All those things that detract from Westminster and make individuals cynical about politics were almost entirely absent on that Tuesday. Yes, Blair was almost as messianic as he had ever been, referring laughably now to the links between Saddam and al-Qaida, dismissing the Liberal Democrats as "unified, as ever, in opportunism and error", scaremongering about the possibility of a dirty bomb and shamefully blaming France for promising a veto whatever the circumstances, something Chirac never did, but he was always a sideshow, regardless of how some newspapers continued to describe him as impressive and that he felt the argument was swinging his way, something that only properly occurred in the bounce after the beginning of war.

The real meat was amongst the backbenchers who so powerfully intervened, making their arguments felt while some of them wrestled with their consciences like they never had before and never have since, as the two Labour MPs featured in the 10 days to war short admitted tonight on Newsnight. With the hindsight we now have, it's easy to make the exact arguments against why the war should never have taken place, and many of us viscerally did beforehand, but reading the MPs themselves that stood up and subjected themselves to mockery, especially among the egregiously pro-war press and those that honestly believed it was going to be a cakewalk still deserve credit. The ex-father of the house and much missed Tam Dalyell was first up, saying that the bombs would be "a recruiting sergeant" for the next generation of Islamic extremists. Nor he nor the rest of us could possibly have known how right he would be subsequently proved. He was followed by Peter Kilfoyle, John Denham, another of the individuals who resigned, Alex Salmond, one of the few Tories to vote against, John Randall, Tony Worthington, who also presciently described Iraq as having the complexity of the Balkans, and many others.

None of them however reached the simplicity but also the strength of the speech by the one man who has come out of the whole debacle the best, and his intervention was in actual fact the day before. In parts moving, honourable and disapproving, Robin Cook made the address that spoke for so many in the country that had been denied a voice, that weren't with any particular side, but simply didn't think that the case for war had been made. While since then we've endlessly discussed the lies and the deceptions, Cook simply took apart every single argument that had been made, and did so effortlessly. Whatever you thought of how he treated his wife after Alastair Campbell in effect made him chose between her and his mistress, his death in 2005 deprived us of one of the great parliamentarians who may well otherwise have since been trying desperately to redirect the Labour party away from the dead-end of Blairism.

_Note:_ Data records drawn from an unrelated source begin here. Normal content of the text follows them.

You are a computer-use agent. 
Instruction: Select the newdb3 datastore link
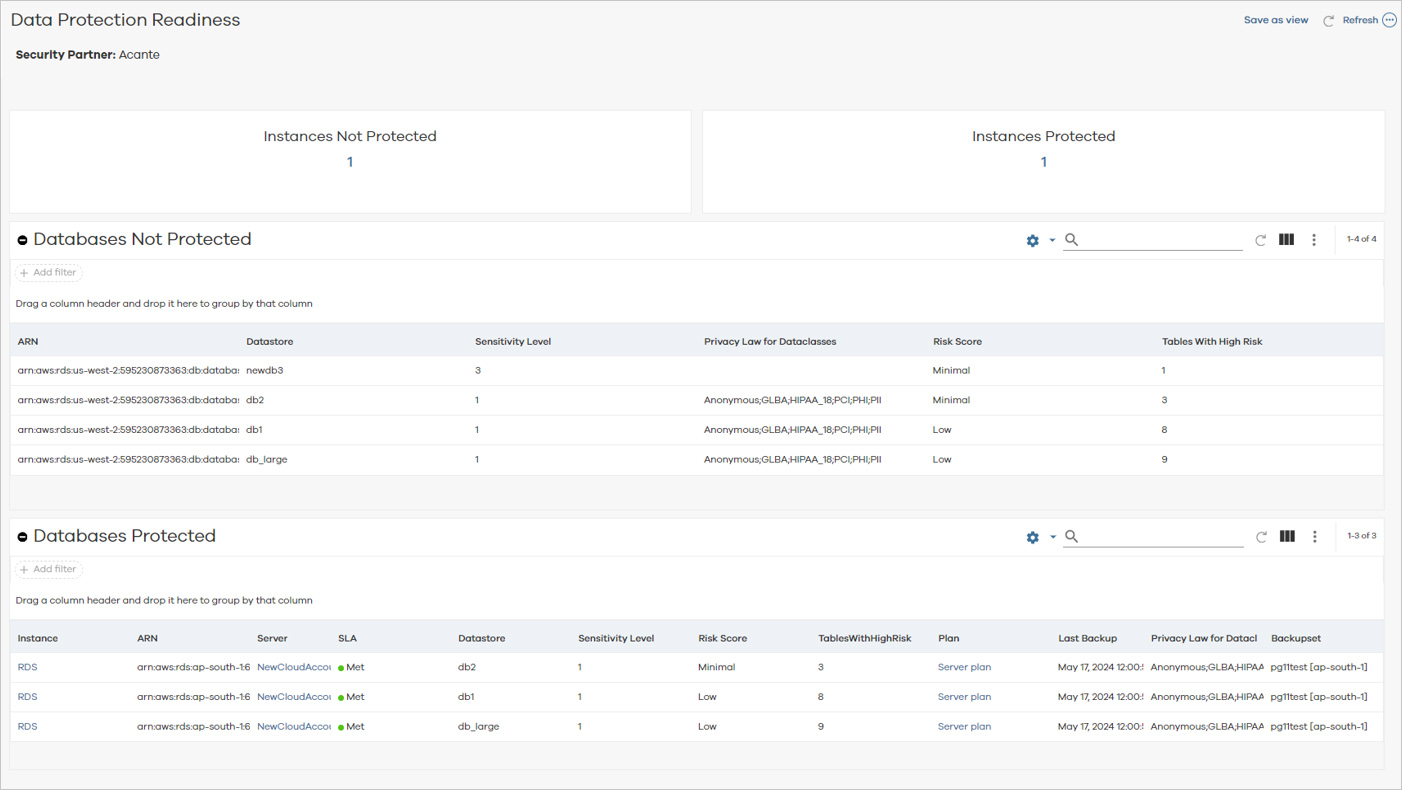pos(263,370)
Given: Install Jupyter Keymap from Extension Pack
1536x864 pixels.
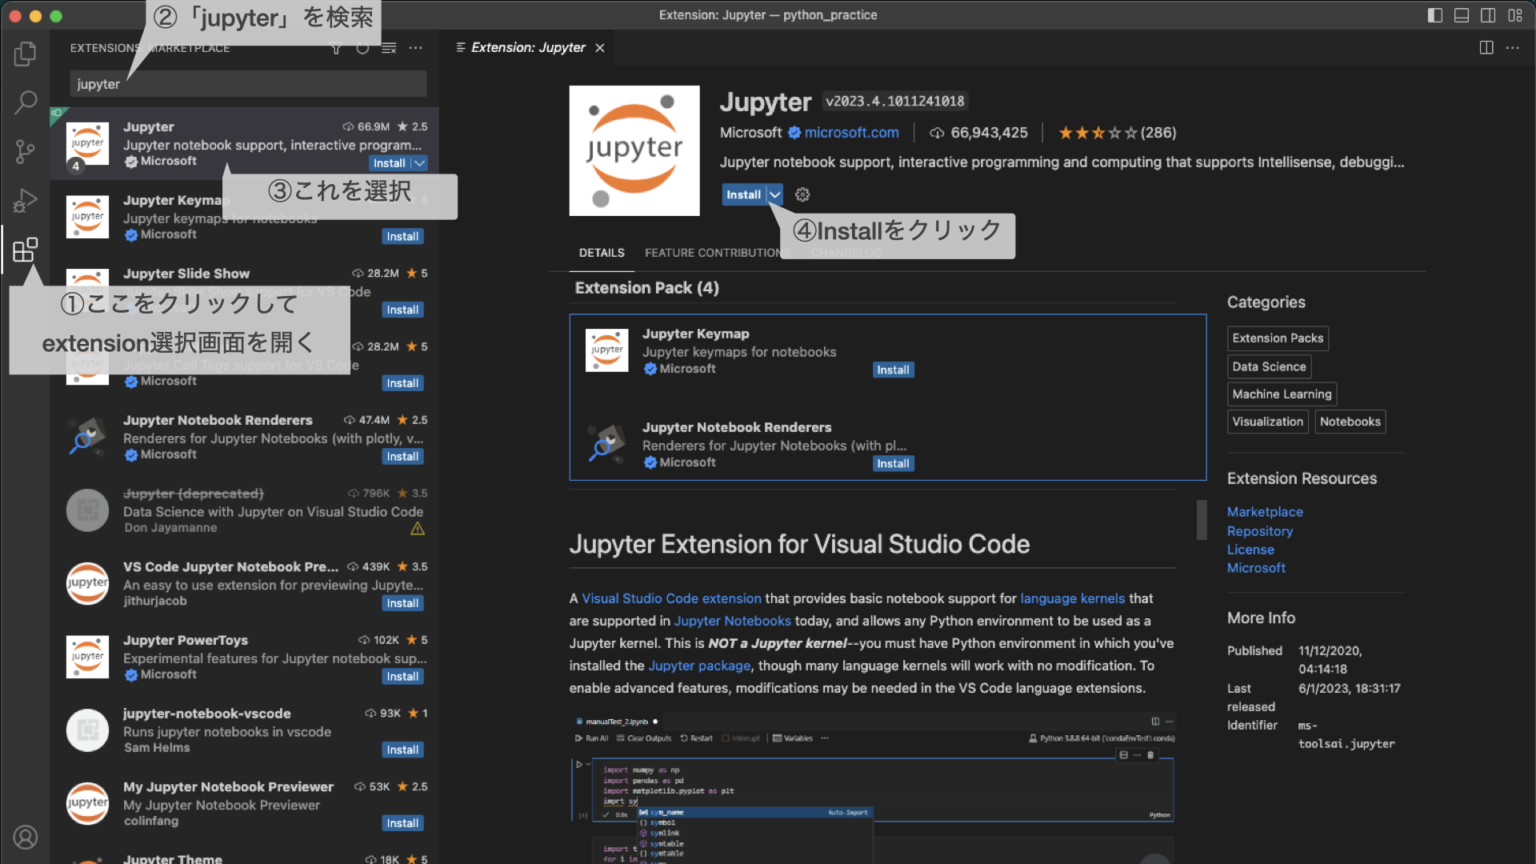Looking at the screenshot, I should (x=893, y=369).
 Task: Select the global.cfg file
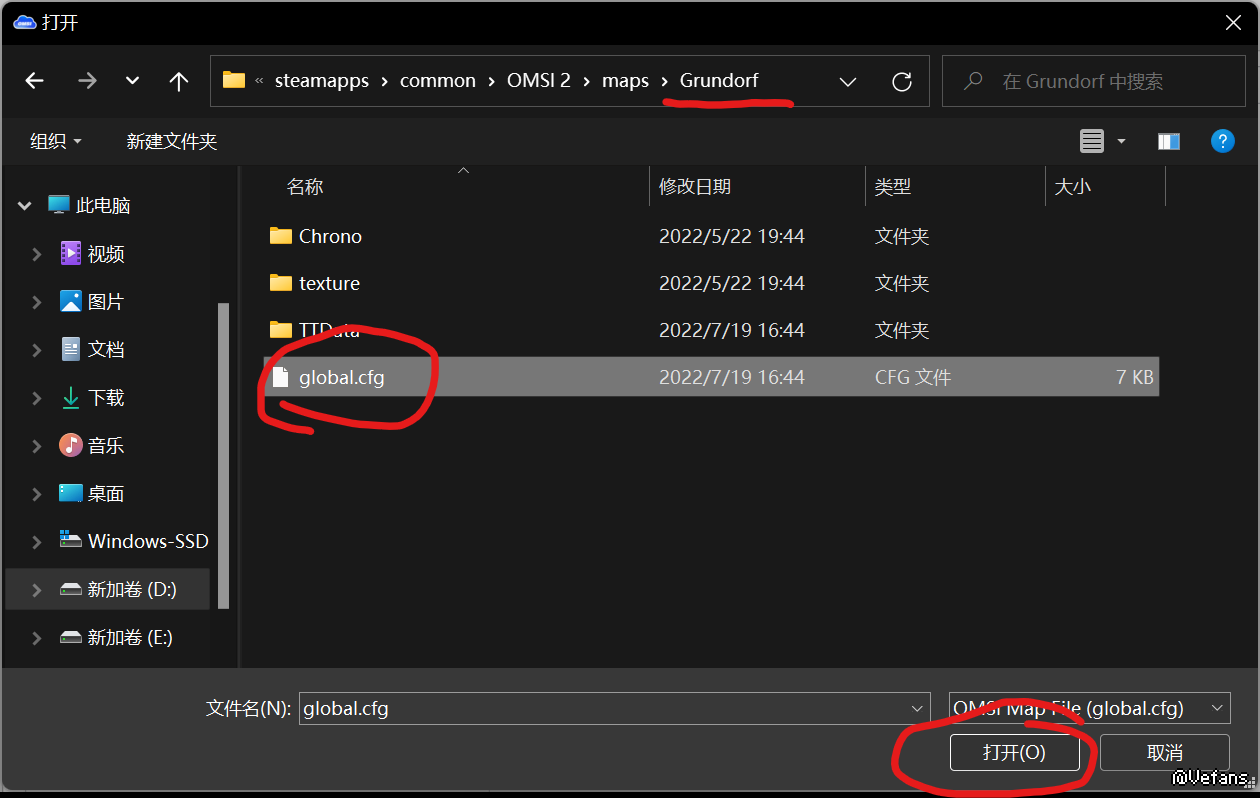(x=341, y=377)
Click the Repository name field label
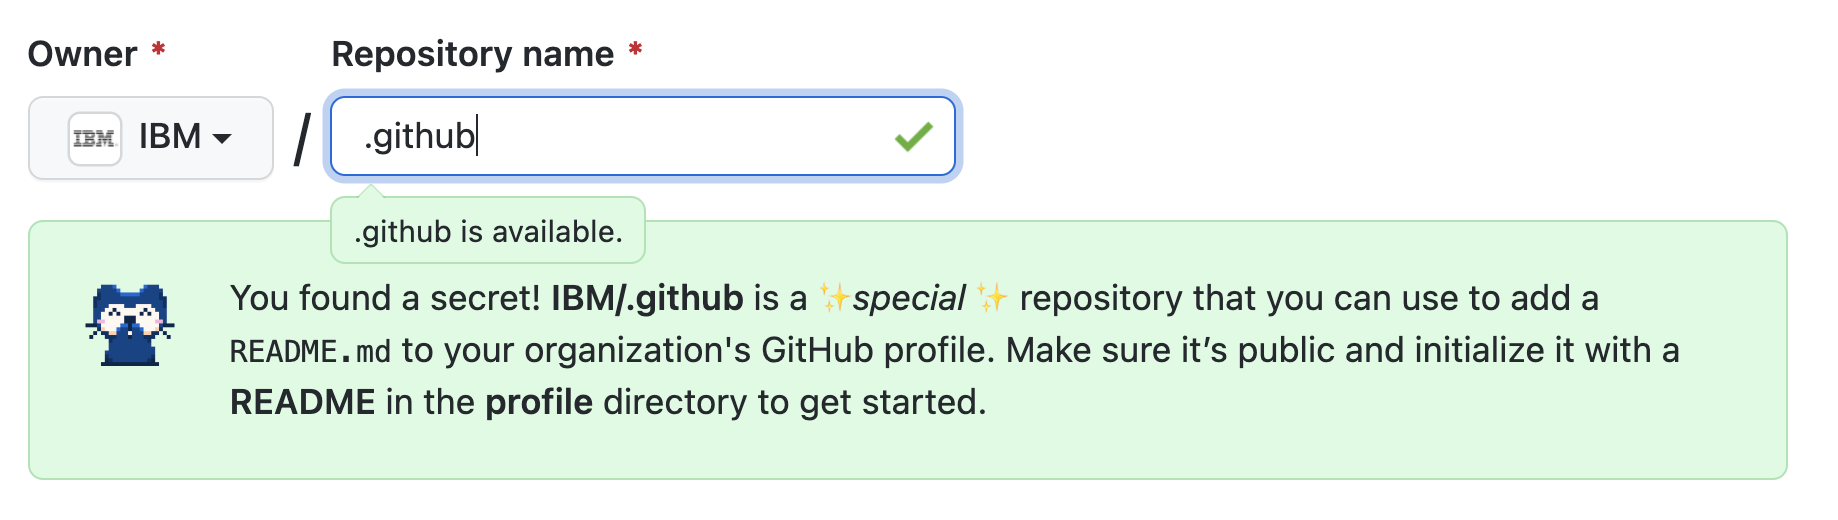The height and width of the screenshot is (520, 1838). click(x=473, y=54)
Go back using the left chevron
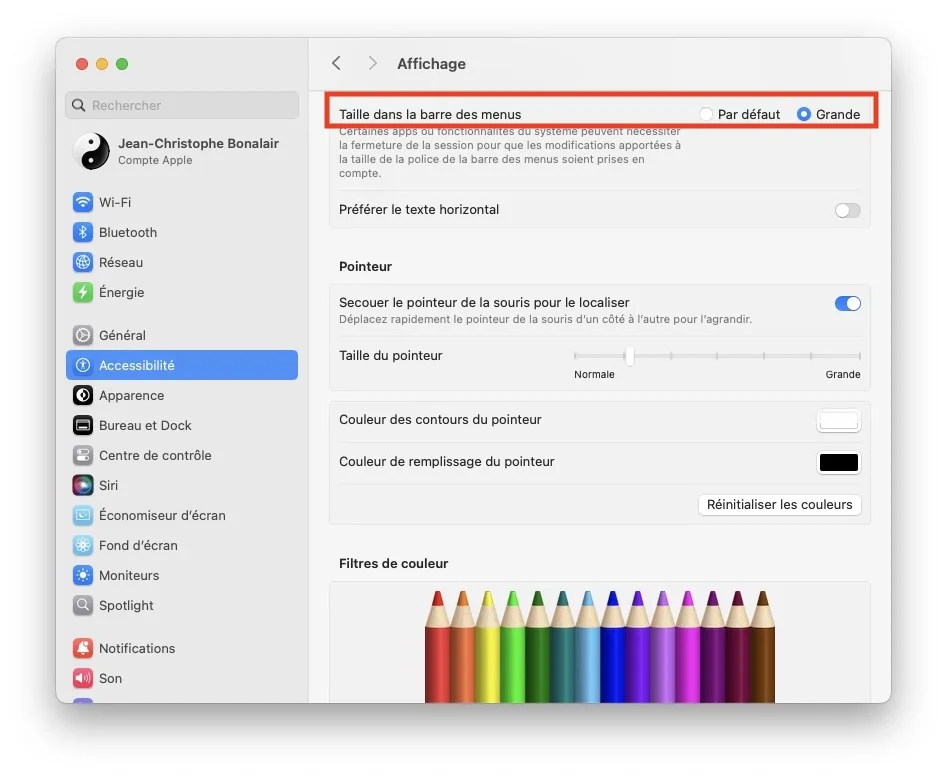The width and height of the screenshot is (947, 777). click(x=337, y=63)
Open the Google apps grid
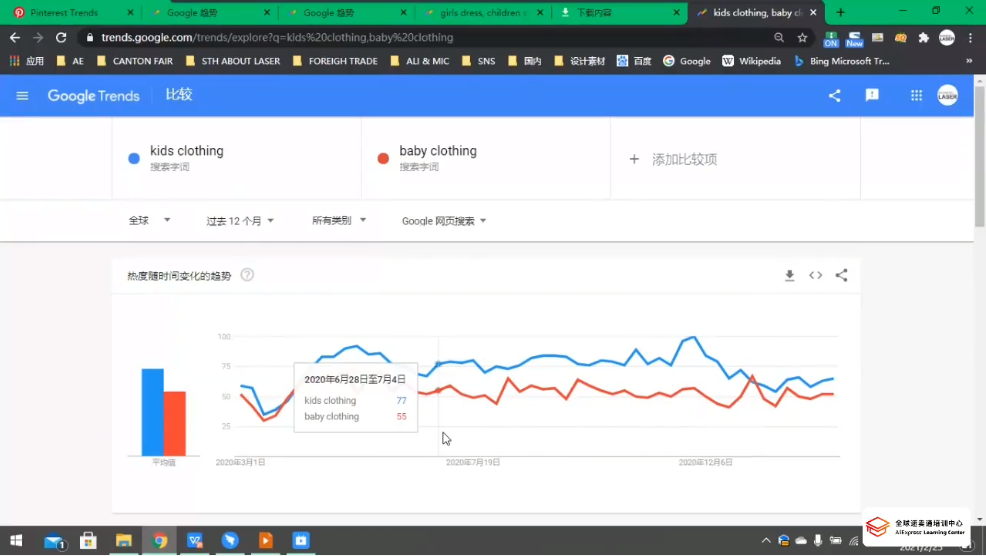Screen dimensions: 986x556 pos(916,96)
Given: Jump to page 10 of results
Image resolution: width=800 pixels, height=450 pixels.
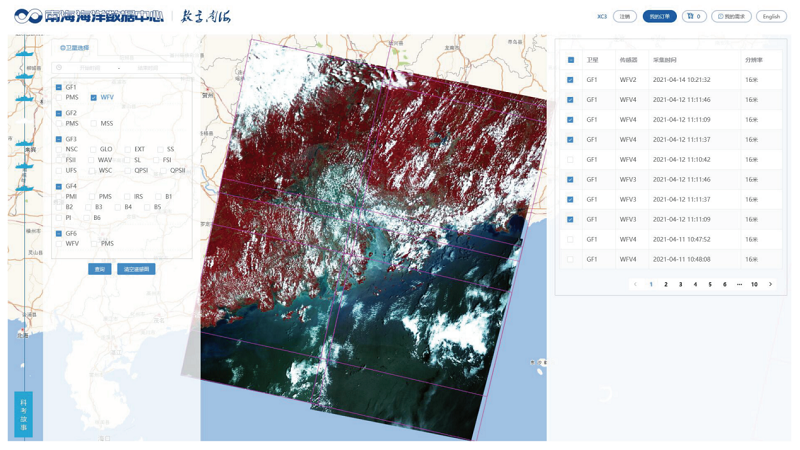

As said yesterday, this should be Iraq's week, rather than Iraq week, but if there is even the slightest good to come out of the last five years, it's that the parliamentary vote set a precedent for the public, even if only through their elected representatives, to have their voice heard over the matters of war and peace. No prime minister could now justify ordering military action without a similar vote being passed, and the reform programmes proposed from all sides all recognise that this is now the case. If we cannot learn from the lessons of the past five years when we next have to consider a similar situation, then there will remain but one thing to do with parliament - close it down.